Oh please. Spare us the Wintel Snobbery™. The current line-up of Macs are great machines, and I've heard every argument under the sun since the early 90's why Apple and their products "suck". When Jobs left the company, yes, they sucked. Now? Please.Originally Posted by 'Eteocles',index.php?page=Thread&postID=63262#post 63262
The new iMacs run Windows in BootCamp (native) or in Parallels (emulation) just fine. All current Macs do, from the Mac Mini to the Towers and MacBook Pros. Best of both worlds, really, you can't complain. I run Vista and XP on my Mini, and it's just fine. I prefer the Mac OS, as I use it more professionally (I get paid to use Photoshop), but both platforms have their strengths, weaknesses, and it all boils down to what you can *do* with a computer. Anyone can buy a computer, show me what you can *do*, not sit there and act like a 11 year old fighting about which Power Ranger is better. That doesn't impress me.
As for parts, Macs have used PC parts for years, the only things right now that are Mac specific are the motherboards, video cards (and that's a lot better than it used to be), and cases.
As for the OP, I would buy one dual quad core Xeon Intel Mac tower, and put two decent video cards in - the iMac has a slower system bus, and you can't put as much ram in - and you'll need a LOT - same as if you ran Windows.

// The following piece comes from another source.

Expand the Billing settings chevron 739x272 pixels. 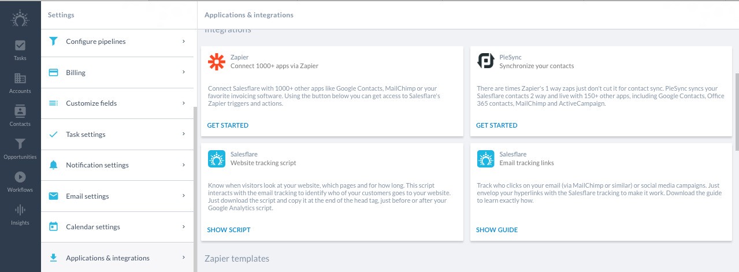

The iMac is simply not designed to do the kind of thing you are going to be doing, I would worry about heat a LOT with an iMac - the towers are well ventilated (ever look inside a Mac tower? It's gorgeous). Also, with the tower, you have much better choices for video cards (PCI-X). A dual quad core Mac is going to be one hell of a machine for a while, they are insanely fast. One piece of advice -do not buy ram, harddrives or video cards from Apple - buy the base machine and upgrade it yourself much cheaper through NewEgg or CDW. The iMacs are nice, but they're really not built for that kind of heavy lifting you're planning on doing. If you buy 2 iMacs, you pretty much are spending the same amount.
If you get separate cpus add in the cost of the KVM/multi-caster, because there is no software solution I can find to broadcast keyboard commands over TC/IP or Ethernet. I am going to try a D-Link DBT-120 Bluetooth dongle later this week or next to see if I can pair one keyboard to all of my Macs (Dual G5 Tower, 17" Powerbook, Intel Mini) for 3-boxing or more, which might be a cost-effective solution until I can afford a multi-caster. There are a couple of cool free apps for screen and mouse sharing, tho - Synergy works great on my G5 and Mini. If you run 4 copies on a tower, one copy of CloneKeys is all you need, it works great.
I run 3 copies of Wow just fine on a dual G5 with a Radeon 9800 video card and 23" HD Cinema, 4.5 gigs of ram. A new dual XEON quad core? Forget about it. If I had the cash right now, I'd have one.
Plus, it'll run all of your Windows stuff.
If I had the room/money, I'd set up a Windows based system with mini ATX boxen for a 5-box setup in a heartbeat, so I could try multi-boxing in other games - not all of us Mac users are snobs.